Problem: Substitute "header" for "banner" in the data from the line with "Task: Click the APN input field" up to and including the last line, and reproduce those lines with all else unchanged.

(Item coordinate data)
──────────────────────────────

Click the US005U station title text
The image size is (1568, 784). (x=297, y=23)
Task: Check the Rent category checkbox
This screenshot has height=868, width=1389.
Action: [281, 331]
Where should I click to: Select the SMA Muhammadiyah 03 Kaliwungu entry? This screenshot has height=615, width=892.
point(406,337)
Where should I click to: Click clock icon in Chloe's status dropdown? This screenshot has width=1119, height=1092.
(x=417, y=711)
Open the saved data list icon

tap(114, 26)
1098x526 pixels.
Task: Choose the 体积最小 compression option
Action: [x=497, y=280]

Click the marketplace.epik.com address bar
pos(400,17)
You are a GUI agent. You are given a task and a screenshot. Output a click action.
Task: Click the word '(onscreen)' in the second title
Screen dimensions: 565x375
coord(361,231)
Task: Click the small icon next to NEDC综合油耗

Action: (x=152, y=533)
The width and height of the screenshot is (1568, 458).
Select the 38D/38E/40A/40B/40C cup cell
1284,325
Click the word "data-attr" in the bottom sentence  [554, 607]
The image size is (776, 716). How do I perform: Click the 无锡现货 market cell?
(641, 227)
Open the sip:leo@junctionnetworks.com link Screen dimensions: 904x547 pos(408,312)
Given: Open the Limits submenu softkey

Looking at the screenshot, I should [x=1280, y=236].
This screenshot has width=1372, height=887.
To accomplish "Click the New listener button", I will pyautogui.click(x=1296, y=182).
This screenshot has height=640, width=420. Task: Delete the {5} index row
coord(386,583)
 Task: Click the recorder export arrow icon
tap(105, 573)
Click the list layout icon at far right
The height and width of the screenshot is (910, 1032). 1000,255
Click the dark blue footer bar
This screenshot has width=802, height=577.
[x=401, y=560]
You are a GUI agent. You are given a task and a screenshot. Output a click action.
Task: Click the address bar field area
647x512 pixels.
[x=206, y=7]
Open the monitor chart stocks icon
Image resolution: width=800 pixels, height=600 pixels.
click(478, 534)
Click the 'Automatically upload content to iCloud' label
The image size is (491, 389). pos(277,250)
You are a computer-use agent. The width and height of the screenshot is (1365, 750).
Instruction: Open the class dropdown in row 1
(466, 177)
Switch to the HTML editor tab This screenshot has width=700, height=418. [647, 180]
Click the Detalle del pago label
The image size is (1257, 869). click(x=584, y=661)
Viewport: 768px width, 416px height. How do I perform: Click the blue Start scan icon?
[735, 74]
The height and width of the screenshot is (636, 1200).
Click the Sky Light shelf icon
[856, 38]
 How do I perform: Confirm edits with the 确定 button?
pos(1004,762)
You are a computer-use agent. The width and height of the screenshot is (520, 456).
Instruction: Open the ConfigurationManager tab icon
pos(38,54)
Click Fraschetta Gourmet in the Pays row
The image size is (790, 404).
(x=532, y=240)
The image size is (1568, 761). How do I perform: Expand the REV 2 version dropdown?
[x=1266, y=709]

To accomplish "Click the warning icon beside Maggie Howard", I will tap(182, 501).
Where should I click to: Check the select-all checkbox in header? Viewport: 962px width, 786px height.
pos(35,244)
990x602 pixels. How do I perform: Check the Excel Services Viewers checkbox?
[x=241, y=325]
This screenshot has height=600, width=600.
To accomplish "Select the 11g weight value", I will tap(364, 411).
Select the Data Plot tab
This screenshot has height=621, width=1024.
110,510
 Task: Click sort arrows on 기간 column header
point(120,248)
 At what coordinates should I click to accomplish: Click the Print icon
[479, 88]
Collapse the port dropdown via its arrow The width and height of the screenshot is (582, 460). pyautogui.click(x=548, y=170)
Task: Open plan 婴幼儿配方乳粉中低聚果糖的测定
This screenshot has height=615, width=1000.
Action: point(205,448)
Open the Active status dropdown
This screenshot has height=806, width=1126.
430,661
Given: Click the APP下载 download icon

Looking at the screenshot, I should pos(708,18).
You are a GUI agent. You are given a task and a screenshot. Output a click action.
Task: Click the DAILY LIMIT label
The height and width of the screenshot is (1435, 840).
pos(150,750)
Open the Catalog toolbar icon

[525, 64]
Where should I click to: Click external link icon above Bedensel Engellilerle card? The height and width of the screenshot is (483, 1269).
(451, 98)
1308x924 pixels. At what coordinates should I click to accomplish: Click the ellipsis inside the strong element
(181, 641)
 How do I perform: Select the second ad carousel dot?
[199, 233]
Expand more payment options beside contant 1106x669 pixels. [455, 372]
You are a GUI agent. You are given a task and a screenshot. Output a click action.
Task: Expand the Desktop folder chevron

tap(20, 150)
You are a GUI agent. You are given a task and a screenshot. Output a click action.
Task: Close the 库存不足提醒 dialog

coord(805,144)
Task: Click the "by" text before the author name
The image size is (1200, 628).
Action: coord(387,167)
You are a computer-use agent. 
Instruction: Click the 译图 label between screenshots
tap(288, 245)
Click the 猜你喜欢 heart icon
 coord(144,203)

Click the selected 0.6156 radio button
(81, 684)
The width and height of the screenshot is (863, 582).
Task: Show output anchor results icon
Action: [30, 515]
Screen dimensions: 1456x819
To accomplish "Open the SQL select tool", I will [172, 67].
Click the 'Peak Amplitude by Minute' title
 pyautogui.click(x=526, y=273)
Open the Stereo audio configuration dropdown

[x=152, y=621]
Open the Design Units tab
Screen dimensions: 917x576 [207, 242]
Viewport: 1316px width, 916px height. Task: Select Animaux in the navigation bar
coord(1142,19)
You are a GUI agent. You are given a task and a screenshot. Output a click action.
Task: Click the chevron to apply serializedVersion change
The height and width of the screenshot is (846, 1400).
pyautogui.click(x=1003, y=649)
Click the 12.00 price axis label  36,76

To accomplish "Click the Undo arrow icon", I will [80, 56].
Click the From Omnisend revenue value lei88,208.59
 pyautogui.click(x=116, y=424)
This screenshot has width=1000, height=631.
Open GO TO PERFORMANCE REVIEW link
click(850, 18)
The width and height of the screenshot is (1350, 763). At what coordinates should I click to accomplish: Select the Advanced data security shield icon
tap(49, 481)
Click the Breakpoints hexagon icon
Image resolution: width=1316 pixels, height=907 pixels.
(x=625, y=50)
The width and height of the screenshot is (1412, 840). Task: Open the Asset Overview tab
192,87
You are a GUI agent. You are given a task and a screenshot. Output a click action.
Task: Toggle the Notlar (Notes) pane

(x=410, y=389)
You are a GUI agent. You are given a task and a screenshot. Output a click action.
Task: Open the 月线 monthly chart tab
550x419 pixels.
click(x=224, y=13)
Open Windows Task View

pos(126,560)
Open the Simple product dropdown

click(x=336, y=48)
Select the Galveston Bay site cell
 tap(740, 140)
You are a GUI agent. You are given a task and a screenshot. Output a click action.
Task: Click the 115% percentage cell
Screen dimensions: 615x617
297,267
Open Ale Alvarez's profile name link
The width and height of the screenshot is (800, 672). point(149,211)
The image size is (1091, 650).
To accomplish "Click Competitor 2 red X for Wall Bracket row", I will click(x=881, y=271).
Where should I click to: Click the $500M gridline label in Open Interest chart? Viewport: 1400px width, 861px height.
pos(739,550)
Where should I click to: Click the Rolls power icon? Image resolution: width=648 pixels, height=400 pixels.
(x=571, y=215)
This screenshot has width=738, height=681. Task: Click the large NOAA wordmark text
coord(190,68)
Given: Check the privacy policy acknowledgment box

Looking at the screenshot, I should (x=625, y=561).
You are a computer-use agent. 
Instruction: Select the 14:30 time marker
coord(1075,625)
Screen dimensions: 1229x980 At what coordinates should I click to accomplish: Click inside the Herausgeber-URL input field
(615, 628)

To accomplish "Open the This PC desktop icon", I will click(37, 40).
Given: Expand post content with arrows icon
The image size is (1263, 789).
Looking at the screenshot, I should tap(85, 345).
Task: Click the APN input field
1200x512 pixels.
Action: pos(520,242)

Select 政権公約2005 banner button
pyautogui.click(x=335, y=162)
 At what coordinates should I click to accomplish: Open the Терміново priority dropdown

──────────────────────────────

Right answer:
Task: Click the APN input field
1200x512 pixels.
Action: pos(520,242)

Select 政権公約2005 header button
pyautogui.click(x=335, y=162)
 At what coordinates should I click to accomplish: Open the Терміново priority dropdown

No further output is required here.